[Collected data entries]
_ _ _ _

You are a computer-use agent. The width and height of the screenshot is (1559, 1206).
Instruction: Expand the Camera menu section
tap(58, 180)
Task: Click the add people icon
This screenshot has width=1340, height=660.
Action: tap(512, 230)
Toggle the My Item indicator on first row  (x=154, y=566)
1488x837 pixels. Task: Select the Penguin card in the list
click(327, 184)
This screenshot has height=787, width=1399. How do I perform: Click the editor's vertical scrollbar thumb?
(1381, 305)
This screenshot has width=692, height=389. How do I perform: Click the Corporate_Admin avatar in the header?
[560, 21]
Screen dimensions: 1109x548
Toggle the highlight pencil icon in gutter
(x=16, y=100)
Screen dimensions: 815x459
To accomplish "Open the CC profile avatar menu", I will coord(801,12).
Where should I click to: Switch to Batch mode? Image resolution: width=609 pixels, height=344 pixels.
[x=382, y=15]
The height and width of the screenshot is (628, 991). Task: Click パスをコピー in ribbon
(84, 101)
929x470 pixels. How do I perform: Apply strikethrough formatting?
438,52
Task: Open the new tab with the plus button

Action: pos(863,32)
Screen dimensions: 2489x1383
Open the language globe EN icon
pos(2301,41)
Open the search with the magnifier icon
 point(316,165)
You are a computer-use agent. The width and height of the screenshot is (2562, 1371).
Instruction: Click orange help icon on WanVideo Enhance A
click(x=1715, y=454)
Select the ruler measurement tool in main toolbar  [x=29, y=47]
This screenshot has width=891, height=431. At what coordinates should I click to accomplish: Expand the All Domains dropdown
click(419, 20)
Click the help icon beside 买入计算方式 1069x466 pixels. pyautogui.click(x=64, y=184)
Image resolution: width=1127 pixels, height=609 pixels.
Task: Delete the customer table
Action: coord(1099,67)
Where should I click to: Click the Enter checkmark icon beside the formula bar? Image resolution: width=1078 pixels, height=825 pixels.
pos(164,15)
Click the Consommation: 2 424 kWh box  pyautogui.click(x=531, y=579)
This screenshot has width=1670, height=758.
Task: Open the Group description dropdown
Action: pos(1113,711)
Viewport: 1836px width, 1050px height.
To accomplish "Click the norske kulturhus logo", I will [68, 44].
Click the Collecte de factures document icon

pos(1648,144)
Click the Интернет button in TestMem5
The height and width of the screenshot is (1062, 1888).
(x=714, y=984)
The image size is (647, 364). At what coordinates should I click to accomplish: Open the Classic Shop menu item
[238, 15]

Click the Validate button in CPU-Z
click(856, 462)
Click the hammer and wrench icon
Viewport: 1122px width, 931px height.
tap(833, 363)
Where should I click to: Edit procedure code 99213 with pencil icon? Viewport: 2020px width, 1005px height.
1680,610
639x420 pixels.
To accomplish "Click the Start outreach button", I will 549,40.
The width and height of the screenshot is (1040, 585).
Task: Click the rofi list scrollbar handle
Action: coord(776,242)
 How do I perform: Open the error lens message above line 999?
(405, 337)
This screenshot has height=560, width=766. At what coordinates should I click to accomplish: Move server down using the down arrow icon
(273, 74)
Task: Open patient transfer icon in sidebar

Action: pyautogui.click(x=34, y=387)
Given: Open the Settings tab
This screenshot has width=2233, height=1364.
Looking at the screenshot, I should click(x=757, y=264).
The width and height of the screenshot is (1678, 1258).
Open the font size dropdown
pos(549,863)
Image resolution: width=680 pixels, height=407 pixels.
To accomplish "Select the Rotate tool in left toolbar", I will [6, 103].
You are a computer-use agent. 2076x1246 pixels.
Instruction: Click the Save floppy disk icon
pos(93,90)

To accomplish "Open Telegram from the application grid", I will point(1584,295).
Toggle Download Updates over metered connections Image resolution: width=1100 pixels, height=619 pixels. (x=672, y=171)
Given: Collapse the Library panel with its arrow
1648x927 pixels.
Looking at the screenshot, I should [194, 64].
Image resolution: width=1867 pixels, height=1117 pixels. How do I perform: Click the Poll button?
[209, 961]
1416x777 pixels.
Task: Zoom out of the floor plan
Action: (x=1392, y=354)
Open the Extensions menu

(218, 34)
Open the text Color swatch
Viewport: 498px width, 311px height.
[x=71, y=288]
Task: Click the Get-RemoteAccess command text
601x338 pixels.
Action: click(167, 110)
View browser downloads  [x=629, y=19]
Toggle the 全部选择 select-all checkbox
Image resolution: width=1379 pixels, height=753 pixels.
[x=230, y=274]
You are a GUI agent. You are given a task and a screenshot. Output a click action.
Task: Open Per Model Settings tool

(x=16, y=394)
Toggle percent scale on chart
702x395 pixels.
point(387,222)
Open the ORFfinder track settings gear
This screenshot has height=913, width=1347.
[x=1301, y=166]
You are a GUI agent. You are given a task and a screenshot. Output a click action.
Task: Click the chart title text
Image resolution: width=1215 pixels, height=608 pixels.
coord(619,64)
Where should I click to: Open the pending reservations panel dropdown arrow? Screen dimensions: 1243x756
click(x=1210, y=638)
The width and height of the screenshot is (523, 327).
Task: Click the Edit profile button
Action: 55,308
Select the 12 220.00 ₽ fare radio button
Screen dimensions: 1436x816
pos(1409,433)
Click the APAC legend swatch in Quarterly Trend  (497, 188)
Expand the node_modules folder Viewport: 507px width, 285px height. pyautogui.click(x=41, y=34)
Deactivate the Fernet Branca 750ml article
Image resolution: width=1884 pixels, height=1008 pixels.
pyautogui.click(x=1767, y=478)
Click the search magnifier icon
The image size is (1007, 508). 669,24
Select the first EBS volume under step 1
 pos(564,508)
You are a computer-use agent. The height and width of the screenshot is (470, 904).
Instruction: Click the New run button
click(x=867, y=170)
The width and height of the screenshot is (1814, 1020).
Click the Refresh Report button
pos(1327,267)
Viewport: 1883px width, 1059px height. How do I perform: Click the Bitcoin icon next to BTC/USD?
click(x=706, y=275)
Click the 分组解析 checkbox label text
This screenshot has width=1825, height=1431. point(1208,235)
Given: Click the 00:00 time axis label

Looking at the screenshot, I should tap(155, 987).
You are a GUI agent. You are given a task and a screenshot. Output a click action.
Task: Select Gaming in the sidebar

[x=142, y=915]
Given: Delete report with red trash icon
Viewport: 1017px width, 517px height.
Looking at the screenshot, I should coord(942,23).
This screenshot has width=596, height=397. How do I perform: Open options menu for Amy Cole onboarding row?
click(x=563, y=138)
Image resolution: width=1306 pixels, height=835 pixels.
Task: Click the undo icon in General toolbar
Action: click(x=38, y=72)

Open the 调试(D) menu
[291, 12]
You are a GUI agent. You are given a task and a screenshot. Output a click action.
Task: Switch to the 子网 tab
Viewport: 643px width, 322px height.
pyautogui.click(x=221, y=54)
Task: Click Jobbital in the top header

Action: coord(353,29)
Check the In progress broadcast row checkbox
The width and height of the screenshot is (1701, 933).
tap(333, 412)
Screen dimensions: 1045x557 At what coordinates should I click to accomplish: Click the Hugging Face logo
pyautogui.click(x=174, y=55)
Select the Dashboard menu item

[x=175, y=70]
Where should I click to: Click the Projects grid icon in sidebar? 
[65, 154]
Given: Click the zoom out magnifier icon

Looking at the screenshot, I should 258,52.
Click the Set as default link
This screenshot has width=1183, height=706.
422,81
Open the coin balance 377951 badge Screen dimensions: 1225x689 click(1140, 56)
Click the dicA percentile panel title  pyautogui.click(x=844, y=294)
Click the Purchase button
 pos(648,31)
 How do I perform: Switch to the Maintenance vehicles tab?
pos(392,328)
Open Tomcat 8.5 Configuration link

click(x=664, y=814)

_ _ _ _

→ **INSTRUCTIONS FOR THE TASK**
Send back the lines of the records word for word, from the very first through the line containing "Screen dimensions: 815x459".

→ **EXERCISE SOLUTION**
You are a computer-use agent. The width and height of the screenshot is (1559, 1206).
Instruction: Expand the Camera menu section
tap(58, 180)
Task: Click the add people icon
This screenshot has width=1340, height=660.
Action: tap(512, 230)
Toggle the My Item indicator on first row  (x=154, y=566)
1488x837 pixels. Task: Select the Penguin card in the list
click(327, 184)
This screenshot has height=787, width=1399. How do I perform: Click the editor's vertical scrollbar thumb?
(1381, 305)
This screenshot has width=692, height=389. How do I perform: Click the Corporate_Admin avatar in the header?
[560, 21]
Screen dimensions: 1109x548
Toggle the highlight pencil icon in gutter
(x=16, y=100)
Screen dimensions: 815x459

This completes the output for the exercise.